Article
作者: Preudhomme, Claude ; Tondeur, Sylvie ; Tavernier, Emmanuelle ; Peterlin, Pierre ; Lebon, Delphine ; Duployez, Nicolas ; Haddaoui, Lamya ; Flandrin-Gresta, Pascale ; Carre, Martin ; Bidet, Audrey ; Geffroy, Sandrine ; Berthon, Céline ; Salson, Mikaël ; Dombret, Hervé ; Hunault, Mathilde ; Fenwarth, Laurène ; Pigneux, Arnaud ; Delabesse, Eric ; Joudinaud, Romane ; Dumas, Pierre-Yves ; Bertoli, Sarah ; Itzykson, Raphael ; Boudry, Augustin ; Bouzy, Simon ; Récher, Christian
AbstractDespite the use of midostaurin (MIDO) with intensive chemotherapy (ICT) as frontline treatment for Fms-like tyrosine kinase 3 (FLT3)-mutated acute myeloid leukemia (AML), complete remission rates are close to 60% to 70%, and relapses occur in >40% of cases.

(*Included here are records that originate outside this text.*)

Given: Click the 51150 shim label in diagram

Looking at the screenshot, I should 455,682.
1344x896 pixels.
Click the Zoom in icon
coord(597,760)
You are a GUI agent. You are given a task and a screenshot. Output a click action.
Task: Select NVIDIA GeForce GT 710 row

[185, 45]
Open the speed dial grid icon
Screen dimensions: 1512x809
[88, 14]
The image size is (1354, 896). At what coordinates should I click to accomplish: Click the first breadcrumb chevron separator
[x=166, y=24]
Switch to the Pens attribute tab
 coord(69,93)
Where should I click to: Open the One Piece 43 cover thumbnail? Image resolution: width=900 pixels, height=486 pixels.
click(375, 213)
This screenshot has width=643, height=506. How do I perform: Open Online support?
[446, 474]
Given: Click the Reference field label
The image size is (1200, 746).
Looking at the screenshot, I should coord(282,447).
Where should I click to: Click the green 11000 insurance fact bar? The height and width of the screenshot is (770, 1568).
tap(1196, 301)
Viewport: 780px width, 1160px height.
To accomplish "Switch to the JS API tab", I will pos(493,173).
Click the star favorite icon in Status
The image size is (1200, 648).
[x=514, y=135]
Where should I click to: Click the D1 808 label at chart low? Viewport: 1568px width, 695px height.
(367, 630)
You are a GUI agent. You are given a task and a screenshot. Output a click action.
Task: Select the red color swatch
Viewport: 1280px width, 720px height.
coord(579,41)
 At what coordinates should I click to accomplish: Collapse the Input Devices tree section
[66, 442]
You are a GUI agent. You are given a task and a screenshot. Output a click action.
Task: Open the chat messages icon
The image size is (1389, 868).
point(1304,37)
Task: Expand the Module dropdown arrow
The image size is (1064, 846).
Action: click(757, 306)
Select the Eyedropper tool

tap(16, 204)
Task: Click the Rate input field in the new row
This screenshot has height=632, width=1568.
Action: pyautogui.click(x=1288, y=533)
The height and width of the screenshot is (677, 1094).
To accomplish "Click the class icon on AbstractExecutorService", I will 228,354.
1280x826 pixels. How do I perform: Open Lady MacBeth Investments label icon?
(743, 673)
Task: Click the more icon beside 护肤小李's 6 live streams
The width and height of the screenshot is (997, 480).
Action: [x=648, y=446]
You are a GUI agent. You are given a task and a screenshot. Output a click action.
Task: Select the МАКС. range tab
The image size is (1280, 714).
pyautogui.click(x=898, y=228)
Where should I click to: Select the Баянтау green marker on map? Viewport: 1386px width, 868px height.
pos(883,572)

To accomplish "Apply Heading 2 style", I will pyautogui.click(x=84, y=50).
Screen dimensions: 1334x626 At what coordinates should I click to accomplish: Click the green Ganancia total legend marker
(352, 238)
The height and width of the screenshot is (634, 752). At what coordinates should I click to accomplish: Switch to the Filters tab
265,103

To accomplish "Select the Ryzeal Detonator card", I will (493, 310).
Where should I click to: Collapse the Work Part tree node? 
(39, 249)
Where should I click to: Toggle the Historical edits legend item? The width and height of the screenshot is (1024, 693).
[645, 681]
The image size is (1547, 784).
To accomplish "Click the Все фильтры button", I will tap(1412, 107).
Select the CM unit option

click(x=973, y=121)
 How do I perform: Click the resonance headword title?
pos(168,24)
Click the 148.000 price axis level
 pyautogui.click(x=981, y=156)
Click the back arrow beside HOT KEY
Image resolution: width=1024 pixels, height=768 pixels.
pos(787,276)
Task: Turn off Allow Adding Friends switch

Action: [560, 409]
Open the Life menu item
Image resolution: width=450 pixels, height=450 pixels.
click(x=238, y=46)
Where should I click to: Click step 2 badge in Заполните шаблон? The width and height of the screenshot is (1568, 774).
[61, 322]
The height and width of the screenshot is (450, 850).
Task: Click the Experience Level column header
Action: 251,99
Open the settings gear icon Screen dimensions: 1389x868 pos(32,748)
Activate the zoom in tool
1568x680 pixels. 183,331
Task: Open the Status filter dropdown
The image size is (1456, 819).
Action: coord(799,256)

Here, we studied the molecular mechanisms underlying refractory/relapsed (R/R) disease in patients with FLT3-mutated AML. We conducted a retrospective and multicenter study involving 150 patients with R/R AML harboring FLT3–internal tandem duplication (ITD) (n = 130) and/or FLT3–tyrosine kinase domain mutation (n = 26) at diagnosis assessed by standard methods. Patients were treated with ICT + MIDO (n = 54) or ICT alone (n = 96) according to the diagnosis date and label of MIDO. The evolution of FLT3 clones and comutations was analyzed in paired diagnosis–R/R samples by targeted high-throughput sequencing. Using a dedicated algorithm for FLT3-ITD detection, 189 FLT3-ITD microclones (allelic ratio [AR] of <0.05) and 225 macroclones (AR ≥ 0.05) were detected at both time points. At R/R disease, the rate of FLT3-ITD persistence was lower in patients treated with ICT + MIDO than in patients not receiving MIDO (68% vs 87.5%; P = .011). In patients receiving ICT + MIDO, detection of multiple FLT3-ITD clones was associated with a higher FLT3-ITD persistence rate at R/R disease (multiple clones: 88% vs single clones: 57%; P = .049). If only 24% of FLT3-ITD microclones detected at diagnosis were retained at relapse, 43% became macroclones. Together, these results identify parameters influencing the fitness of FLT3-ITD clones.